— TASK REQUIREMENTS —
Produce a verbatim transcription of all records.
[Opening RECORDS FOR PROCESSING section]
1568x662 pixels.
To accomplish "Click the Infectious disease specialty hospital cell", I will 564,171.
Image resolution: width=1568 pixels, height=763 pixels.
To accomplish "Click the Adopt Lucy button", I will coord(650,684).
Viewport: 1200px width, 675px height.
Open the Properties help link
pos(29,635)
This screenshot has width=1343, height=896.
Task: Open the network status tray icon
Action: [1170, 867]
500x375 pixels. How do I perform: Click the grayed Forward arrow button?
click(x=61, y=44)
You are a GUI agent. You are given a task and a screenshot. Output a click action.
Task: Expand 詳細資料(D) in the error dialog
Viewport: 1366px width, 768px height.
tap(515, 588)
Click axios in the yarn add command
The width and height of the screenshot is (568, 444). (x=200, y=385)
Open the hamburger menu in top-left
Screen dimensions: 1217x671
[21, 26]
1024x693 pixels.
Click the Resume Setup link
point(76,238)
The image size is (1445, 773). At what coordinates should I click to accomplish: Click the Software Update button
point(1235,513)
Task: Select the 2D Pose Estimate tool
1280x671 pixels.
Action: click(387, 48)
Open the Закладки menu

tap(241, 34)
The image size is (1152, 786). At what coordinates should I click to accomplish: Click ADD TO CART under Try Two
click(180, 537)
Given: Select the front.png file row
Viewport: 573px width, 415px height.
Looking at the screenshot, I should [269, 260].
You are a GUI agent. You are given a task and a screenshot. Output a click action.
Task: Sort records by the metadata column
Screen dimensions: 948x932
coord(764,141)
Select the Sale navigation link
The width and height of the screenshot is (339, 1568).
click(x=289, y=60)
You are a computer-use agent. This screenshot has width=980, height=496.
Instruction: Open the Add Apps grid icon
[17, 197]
[Closing RECORDS FOR PROCESSING section]
— RESULT OF THIS EXERCISE —
1568x662 pixels.
To accomplish "Click the Infectious disease specialty hospital cell", I will 564,171.
Image resolution: width=1568 pixels, height=763 pixels.
To accomplish "Click the Adopt Lucy button", I will coord(650,684).
Viewport: 1200px width, 675px height.
Open the Properties help link
pos(29,635)
This screenshot has width=1343, height=896.
Task: Open the network status tray icon
Action: [1170, 867]
500x375 pixels. How do I perform: Click the grayed Forward arrow button?
click(x=61, y=44)
You are a GUI agent. You are given a task and a screenshot. Output a click action.
Task: Expand 詳細資料(D) in the error dialog
Viewport: 1366px width, 768px height.
tap(515, 588)
Click axios in the yarn add command
The width and height of the screenshot is (568, 444). (x=200, y=385)
Open the hamburger menu in top-left
Screen dimensions: 1217x671
[21, 26]
1024x693 pixels.
Click the Resume Setup link
point(76,238)
The image size is (1445, 773). At what coordinates should I click to accomplish: Click the Software Update button
point(1235,513)
Task: Select the 2D Pose Estimate tool
1280x671 pixels.
Action: click(387, 48)
Open the Закладки menu

tap(241, 34)
The image size is (1152, 786). At what coordinates should I click to accomplish: Click ADD TO CART under Try Two
click(180, 537)
Given: Select the front.png file row
Viewport: 573px width, 415px height.
Looking at the screenshot, I should [269, 260].
You are a GUI agent. You are given a task and a screenshot. Output a click action.
Task: Sort records by the metadata column
Screen dimensions: 948x932
coord(764,141)
Select the Sale navigation link
The width and height of the screenshot is (339, 1568).
click(x=289, y=60)
You are a computer-use agent. This screenshot has width=980, height=496.
Instruction: Open the Add Apps grid icon
[17, 197]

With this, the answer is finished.